A mentira, a intriga, a insídia, já perigosas quando passadas por via oral, adquirem capacidades letais quando difundidas à velocidade de um click. Os especialistas da intoxicação já não são os jovens rebeldes dos primórdios da web, que se divertiam a desestabilizar, mas profissionais do crime, que atuam à escala planetária com poder para abater governos, eleger presidentes e provocar guerras. Sem bússola fiável, o cidadão comum passou a temer tanto o que parece verdade, como o que parece mentira.

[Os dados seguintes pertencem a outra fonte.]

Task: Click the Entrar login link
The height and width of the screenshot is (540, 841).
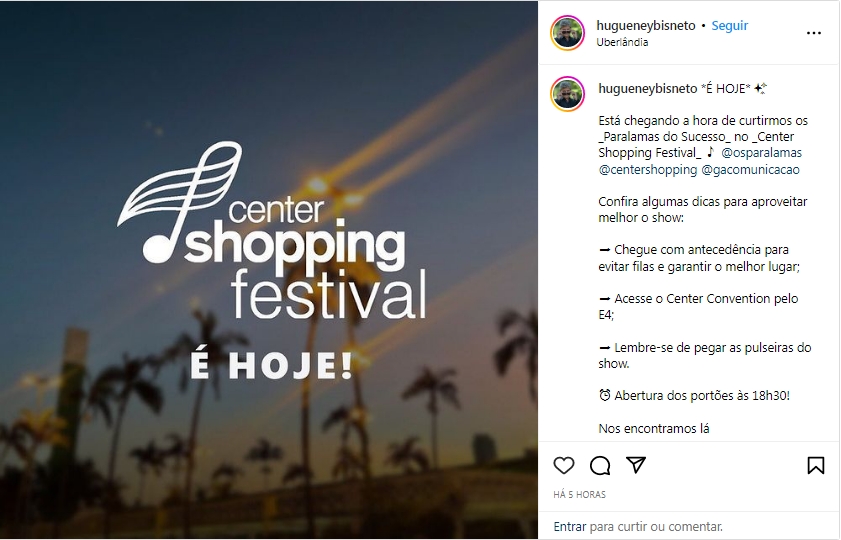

Os meios tradicionais perderam importância, porque escasseiam os bons profissionais e o povo tem sido encaminhado para as novelas, as peixeiradas futebolísticas e os concursos estupidificantes. Salva-se a rádio, para felicidade de quem se manteve fiel ao meio. No restante espaço informativo, o vazio da inteligência foi ocupado por internautas que modelam o essencial do que circula, desde os casos de polícia e as fofocas do social, ao que de mais importante acontece no mundo.
Não há como parar a onda avassaladora, viabilizada pelas novas facilidades de produção e comunicação de ‘casos’, infelizmente, o seu uso não foi orientado no sentido de fomentar o debate saudável, mas no da acumulação da futilidade e da violência. Como a má moeda expulsa a boa, o que mais se encontra nos ecrãs dos novos calhandros é a ignorância, a mesquinhez, o insulto e o ódio, à mistura com as agendas privadas dos serventuários dos poderes económicos, dos interesses partidários e, até, de seitas ideológicas, secretas ou não.
Consta que os operacionais são bem pagos, o que explica muita coisa… o busílis é que nunca se sabe quem lhes paga.